Request — Reproduce verbatim the lines from the one containing "Click the folder" through the one containing "(1362, 525)", including both.

Data records
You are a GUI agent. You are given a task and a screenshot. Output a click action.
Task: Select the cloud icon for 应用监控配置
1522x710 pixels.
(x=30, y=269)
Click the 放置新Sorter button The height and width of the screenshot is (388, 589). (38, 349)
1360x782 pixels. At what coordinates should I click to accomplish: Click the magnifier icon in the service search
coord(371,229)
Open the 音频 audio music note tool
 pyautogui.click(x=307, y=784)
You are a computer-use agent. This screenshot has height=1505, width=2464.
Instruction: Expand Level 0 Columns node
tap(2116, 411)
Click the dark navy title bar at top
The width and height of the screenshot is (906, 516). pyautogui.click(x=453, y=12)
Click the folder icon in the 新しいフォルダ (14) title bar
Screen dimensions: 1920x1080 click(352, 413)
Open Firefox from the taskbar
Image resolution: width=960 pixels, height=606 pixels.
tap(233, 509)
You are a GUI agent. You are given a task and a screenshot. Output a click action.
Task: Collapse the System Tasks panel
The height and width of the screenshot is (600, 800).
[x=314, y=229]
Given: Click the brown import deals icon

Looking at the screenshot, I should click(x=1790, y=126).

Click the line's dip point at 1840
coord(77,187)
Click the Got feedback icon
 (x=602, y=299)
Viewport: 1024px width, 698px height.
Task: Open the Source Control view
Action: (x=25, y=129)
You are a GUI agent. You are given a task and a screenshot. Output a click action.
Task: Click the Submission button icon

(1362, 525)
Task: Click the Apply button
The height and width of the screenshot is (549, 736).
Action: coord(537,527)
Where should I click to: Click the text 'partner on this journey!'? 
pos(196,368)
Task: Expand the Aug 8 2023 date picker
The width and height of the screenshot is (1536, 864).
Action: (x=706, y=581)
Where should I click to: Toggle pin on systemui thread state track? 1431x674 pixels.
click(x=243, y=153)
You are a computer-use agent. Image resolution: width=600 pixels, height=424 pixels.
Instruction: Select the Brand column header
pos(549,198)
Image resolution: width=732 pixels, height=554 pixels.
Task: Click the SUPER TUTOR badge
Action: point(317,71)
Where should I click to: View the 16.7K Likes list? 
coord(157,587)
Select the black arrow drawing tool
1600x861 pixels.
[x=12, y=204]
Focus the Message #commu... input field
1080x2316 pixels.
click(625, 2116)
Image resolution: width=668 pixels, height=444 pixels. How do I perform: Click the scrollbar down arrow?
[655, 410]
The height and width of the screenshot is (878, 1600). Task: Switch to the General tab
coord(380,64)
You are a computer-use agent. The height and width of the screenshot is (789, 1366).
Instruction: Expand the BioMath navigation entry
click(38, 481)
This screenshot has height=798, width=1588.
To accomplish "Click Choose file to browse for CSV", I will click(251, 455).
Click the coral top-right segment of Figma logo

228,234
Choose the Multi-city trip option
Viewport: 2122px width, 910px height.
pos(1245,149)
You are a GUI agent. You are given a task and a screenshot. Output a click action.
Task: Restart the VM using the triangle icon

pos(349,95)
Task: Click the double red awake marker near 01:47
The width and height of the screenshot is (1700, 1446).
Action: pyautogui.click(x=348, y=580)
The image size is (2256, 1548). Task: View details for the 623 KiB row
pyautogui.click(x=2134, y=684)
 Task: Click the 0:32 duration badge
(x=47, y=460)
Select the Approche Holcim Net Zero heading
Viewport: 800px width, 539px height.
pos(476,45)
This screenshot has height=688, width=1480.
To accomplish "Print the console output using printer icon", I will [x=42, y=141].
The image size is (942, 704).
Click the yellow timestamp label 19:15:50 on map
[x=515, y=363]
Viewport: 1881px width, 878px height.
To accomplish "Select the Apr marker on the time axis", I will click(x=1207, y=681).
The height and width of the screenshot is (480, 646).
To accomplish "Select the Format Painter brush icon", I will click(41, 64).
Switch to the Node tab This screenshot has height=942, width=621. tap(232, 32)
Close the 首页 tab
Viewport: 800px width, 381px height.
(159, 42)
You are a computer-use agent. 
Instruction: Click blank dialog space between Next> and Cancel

Output of the task —
Click the folder icon in the 新しいフォルダ (14) title bar
Screen dimensions: 1920x1080 click(352, 413)
Open Firefox from the taskbar
Image resolution: width=960 pixels, height=606 pixels.
tap(233, 509)
You are a GUI agent. You are given a task and a screenshot. Output a click action.
Task: Collapse the System Tasks panel
The height and width of the screenshot is (600, 800).
[x=314, y=229]
Given: Click the brown import deals icon

Looking at the screenshot, I should click(x=1790, y=126).

Click the line's dip point at 1840
coord(77,187)
Click the Got feedback icon
 (x=602, y=299)
Viewport: 1024px width, 698px height.
Task: Open the Source Control view
Action: (x=25, y=129)
You are a GUI agent. You are given a task and a screenshot. Output a click action.
Task: Click the Submission button icon

(1362, 525)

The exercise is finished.